初根は早く対策を練りたい。明日の開幕3連戦の最終戦。何とかして相川の暴走を止めなければならないのだ。その為には相川が何故初球打ちをしなければならないのかを今ある材料の中から見つけ出さなければならない。更に言えば水上のスライダーやカーブに匹敵するようなウイニングショットの検討。石村のあと一歩届かなかった偽敬遠のような奇策。それらを駆使すれば必ず相川を崩す事が出来る。場合によっては水上や山川のワンポイント起用まで検討してもらわなけらばならない。それらは初根一人で決められる内容ではない。その為にも試合が終わり次第に明日のミーティングをしなければならないのだ。
気が焦る初根の思いを汲む用にして、G軍は追いつく事が出来ないまま試合は8対6で終了した。終了とともにマスコミが相川を追いかける。この前人未到の大偉業の達成に何とかしてコメントをとらなければならないのだ。S軍ベンチは騒然となった。
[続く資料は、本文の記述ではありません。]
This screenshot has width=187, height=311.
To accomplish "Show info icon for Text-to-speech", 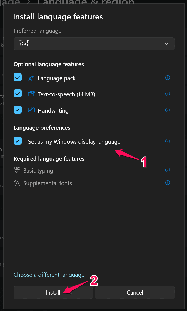I will pyautogui.click(x=168, y=94).
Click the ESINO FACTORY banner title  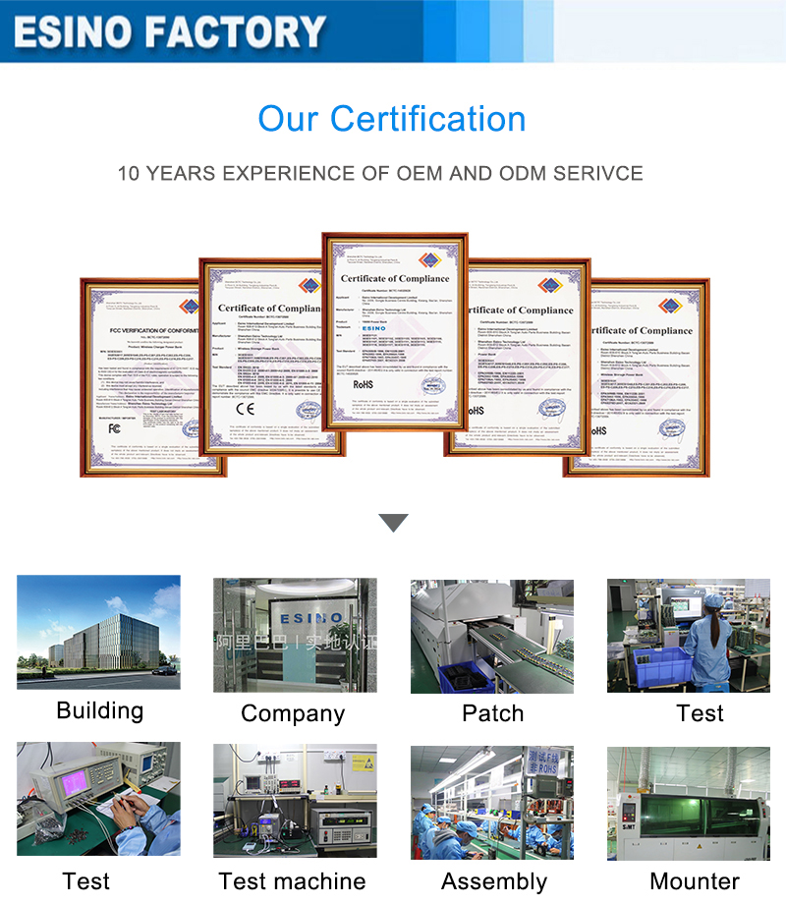point(169,31)
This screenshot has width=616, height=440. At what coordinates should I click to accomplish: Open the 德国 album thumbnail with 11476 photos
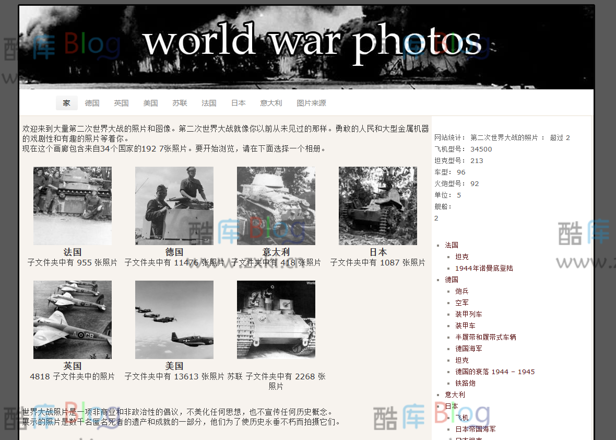click(x=174, y=205)
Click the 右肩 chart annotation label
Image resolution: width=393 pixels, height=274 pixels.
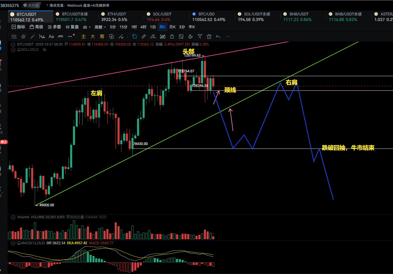[x=291, y=83]
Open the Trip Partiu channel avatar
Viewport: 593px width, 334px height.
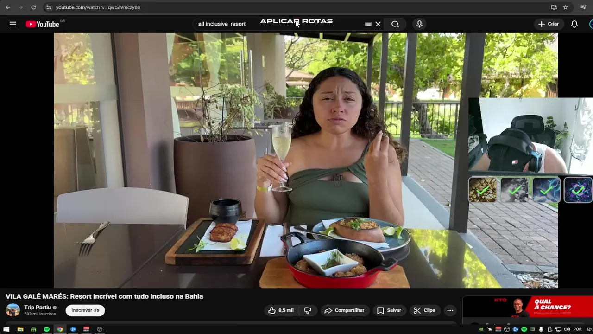click(13, 310)
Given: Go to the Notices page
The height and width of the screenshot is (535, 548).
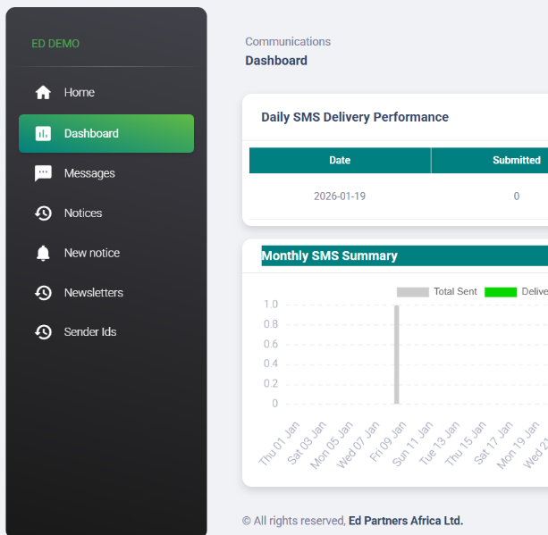Looking at the screenshot, I should click(83, 213).
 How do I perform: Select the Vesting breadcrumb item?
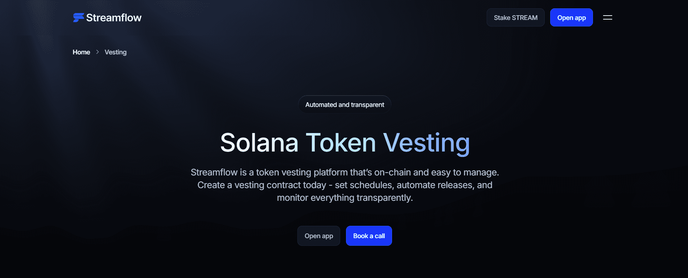click(115, 52)
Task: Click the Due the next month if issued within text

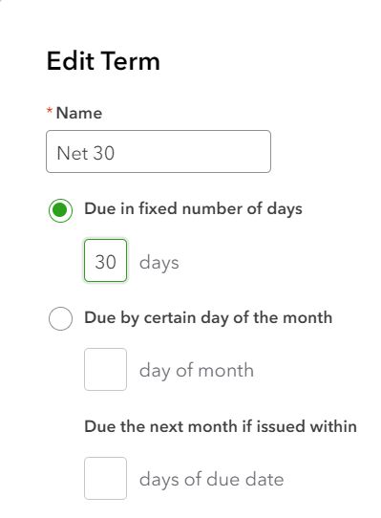Action: coord(221,426)
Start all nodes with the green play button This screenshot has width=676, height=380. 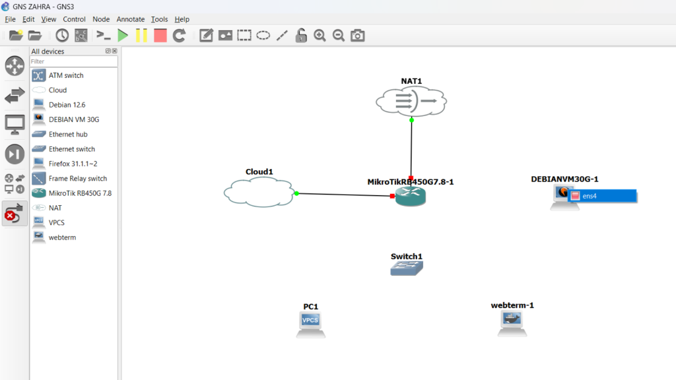click(123, 36)

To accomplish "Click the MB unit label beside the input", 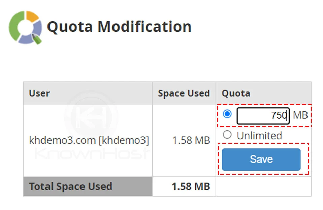I will tap(300, 115).
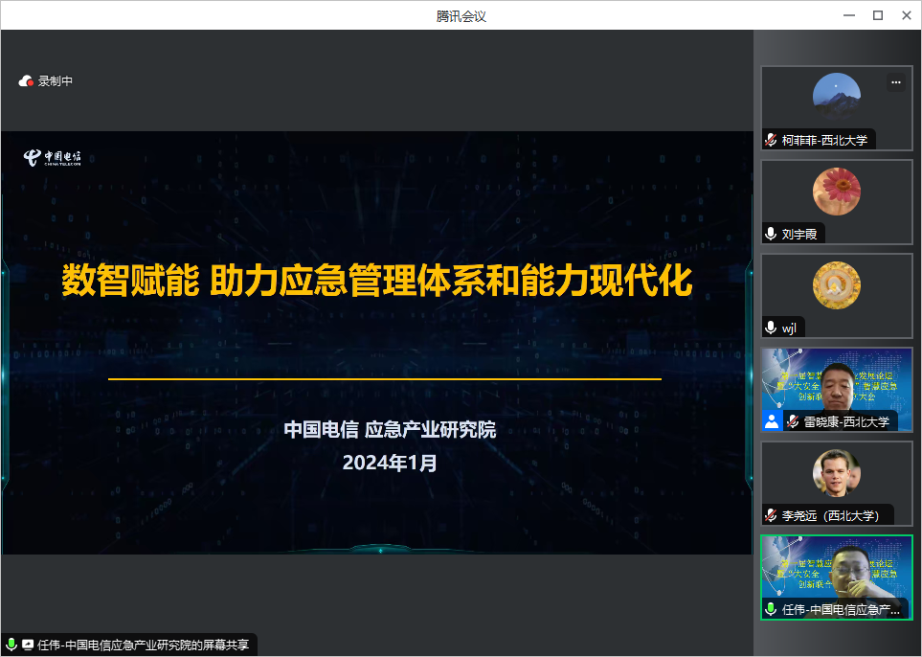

試合終了後、初根は直ぐに峰監督の元へと駆け寄った。そしてミーティング開催を直訴したのだ。
「ミーティングか。そうだな短くやっておこう」
そう答えると峰は試合後のインタビューのためマスコミのブースへと向かった。
初根も急いでロッカーに向かいユニフォームを着替える。そこへマネージャーが現れ監督の会見後にミーティングがある旨を選手達に伝えた。
ちょうどロッカー室に設置されたテレビに監督の会見模様が映し出されている。
「ちょっと、これ見てくれ!」
テレビの近くでインタビューを聞いていた誰かが声を上げた
。選手達はテレビの近くに集まり監督のインタビューを聞き、そして耳を疑った。
テレビでは峰監督が明日の試合、相川を全打席で敬遠すると宣言していた。